A 200 is necessary, not sufficient

Readiness caches for seconds and can stay green while the request path degrades. The auto-rollback gate watches error rate, latency tail, and log errors over the whole window — not a single health ping. The failure mode we're guarding against is exactly the deploy that looks healthy for the first thirty seconds and isn't.

Rollback is a traffic flip, never a data operation

The most important safety property: rollback reverts traffic, not data. Auto-rollback points 100% of traffic back at the known-good stable revision — it does not touch the database, run a down-migration, or wipe anything. This is only safe because migrations are additive: the stable revision still works against the new schema, so flipping back is instant and harmless. A rollback that had to undo schema changes wouldn't be a rollback; it'd be a second risky deploy under pressure.

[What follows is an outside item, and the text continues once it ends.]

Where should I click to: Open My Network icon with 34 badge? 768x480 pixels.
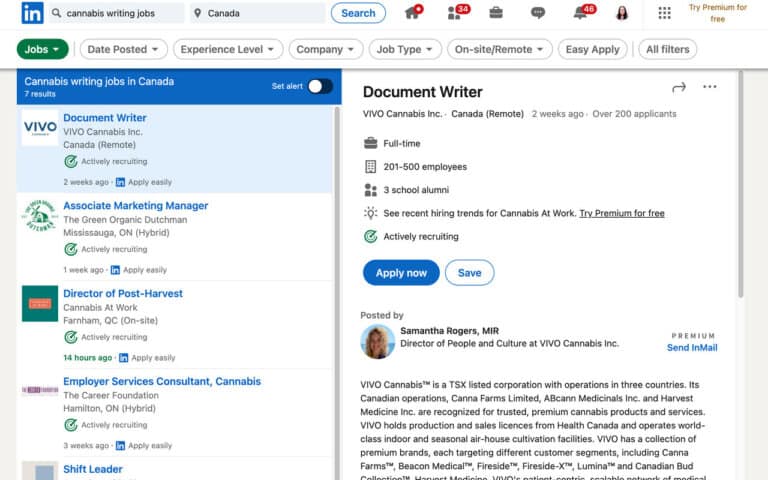pos(455,13)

Tiered gating: not every change auto-promotes

Auto-canary is appropriate for low-risk changes and gated for risky ones. A risk classifier tags each change, and only the safe tier auto-promotes within the window; higher-risk changes stay human-gated. The point isn't to remove humans from every decision — it's to remove them from the routine ones, so attention is spent on the changes that actually warrant it. The content-level invariants (credit safety, RLS, virtual-key-only) are enforced by tests and reviewers regardless of tier; the canary gates operational health, not correctness.

Why bounded windows beat indefinite watching

A human "keeping an eye on it" has no defined end and no defined criteria — attention drifts, and "looks fine" is not a measurement. A fixed window with explicit SLOs is both bounded (it ends) and decidable (promote or roll back, by the numbers). It also composes: every deploy gets the same 20-minute, same-SLO treatment, so deploy safety is a property of the pipeline, not of who happened to be watching.

The takeaway

Deploys shouldn't depend on a human's vigilance. Ship to a small canary slice to bound blast radius, judge it against explicit SLOs — error rate, latency tail, and log errors — over a fixed window, and auto-promote or auto-rollback by the numbers. Keep rollback a traffic flip (safe because migrations are additive), gate the risky tier for humans, and deploy safety becomes a pipeline property instead of a 3 a.m. page.